Gewerkschaften für einen pro-europäischen Kurs und gegen die Repressionen gegen Arbeiter:innen

Auch der georgische Gewerkschaftsbund (GTUC) spricht sich in einem Statement vom 3. Dezember für die europäische Integration und eine Abgrenzung zu Russland aus. Unter der GTUC sind eine Reihe von Gewerkschaften verschiedener Arbeitssektoren versammelt, in welchen 45 Prozent aller Arbeiter:innen des Landes organisiert sind. In ihrem Statement verurteilen sie den exzessiven Gewalteinsatz der Sicherheitskräfte gegen Medienvertreter:innen sowie Demonstrant:innen und fordern, dass diese zur Rechenschaft gezogen werden. Sie zeigen Solidarität mit den Streikenden und bieten allen rechtlichen Beistand an, deren Arbeitsrechte durch die Repression eingeschränkt werden. Gleichzeitig mahnt die Gewerkschaft ebenfalls, Vandalismus und Gewalt gegen Polizeibeamt:innen bei den Protesten zu unterlassen. Auch georgische Kulturschaffende haben mittlerweile öffentlich ihren Streik ausgerufen. Diese Aktion wurde vor allem auf Social Media Kanälen geteilt und diskutiert. 

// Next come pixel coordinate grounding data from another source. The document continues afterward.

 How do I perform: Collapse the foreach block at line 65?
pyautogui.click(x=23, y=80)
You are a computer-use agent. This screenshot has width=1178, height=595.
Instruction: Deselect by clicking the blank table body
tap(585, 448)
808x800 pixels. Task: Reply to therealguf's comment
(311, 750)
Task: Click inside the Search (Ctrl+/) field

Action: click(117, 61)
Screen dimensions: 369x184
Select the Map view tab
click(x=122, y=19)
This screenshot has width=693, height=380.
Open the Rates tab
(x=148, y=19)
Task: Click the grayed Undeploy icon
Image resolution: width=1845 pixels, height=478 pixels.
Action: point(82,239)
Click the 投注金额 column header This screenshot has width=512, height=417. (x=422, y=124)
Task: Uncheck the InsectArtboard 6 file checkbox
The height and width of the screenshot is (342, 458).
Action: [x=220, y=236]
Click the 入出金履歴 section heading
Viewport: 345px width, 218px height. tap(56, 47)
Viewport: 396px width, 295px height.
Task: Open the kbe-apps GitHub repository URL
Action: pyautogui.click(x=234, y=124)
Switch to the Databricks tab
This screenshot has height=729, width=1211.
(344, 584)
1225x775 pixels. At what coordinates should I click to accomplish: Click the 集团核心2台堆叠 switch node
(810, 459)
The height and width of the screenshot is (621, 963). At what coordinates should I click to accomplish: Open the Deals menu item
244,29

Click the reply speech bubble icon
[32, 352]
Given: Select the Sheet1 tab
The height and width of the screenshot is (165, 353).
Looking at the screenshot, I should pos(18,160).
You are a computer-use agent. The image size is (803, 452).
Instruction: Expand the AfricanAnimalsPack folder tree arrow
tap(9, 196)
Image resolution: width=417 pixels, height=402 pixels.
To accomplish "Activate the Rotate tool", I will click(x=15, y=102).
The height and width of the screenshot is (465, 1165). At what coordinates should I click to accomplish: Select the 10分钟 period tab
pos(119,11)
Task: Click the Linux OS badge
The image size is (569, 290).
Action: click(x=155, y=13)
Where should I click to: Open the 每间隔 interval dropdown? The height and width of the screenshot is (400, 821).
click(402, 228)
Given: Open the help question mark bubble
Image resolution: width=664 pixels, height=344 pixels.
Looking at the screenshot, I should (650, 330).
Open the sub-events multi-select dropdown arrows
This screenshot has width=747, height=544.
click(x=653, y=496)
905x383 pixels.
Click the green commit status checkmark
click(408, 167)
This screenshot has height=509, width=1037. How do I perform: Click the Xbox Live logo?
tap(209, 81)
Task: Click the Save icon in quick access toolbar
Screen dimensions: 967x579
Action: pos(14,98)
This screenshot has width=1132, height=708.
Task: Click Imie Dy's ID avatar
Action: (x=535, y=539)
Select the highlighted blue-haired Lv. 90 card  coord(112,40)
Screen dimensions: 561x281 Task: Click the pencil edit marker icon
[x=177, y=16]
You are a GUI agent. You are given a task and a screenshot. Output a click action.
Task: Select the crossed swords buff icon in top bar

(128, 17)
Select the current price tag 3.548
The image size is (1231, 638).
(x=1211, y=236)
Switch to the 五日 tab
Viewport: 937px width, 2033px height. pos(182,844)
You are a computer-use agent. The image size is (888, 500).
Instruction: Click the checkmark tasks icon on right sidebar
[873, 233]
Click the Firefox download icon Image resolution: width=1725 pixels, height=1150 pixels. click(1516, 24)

Wir verurteilen die Repressionen durch die georgische Regierung und der Polizei und fordern eine Einhaltung der demokratischen Rechte und der Versammlungsfreiheit. Wir beobachten weiterhin die Berichterstattung der dortigen Lage, da der Ausgang der politischen Krise weiterhin offen und die Entwicklungen sehr dynamisch sind.

Zugleich muss klar sein, dass weder die Unterwerfung unter Russland noch die EU die Lösung sind. Um wirklich einen Ausweg für die große Mehrheit der Arbeiter:innen und der Jugend zu bieten, müssen die Proteste sich von der pro-westlichen Führung befreien und einen unabhängigen Weg einschlagen.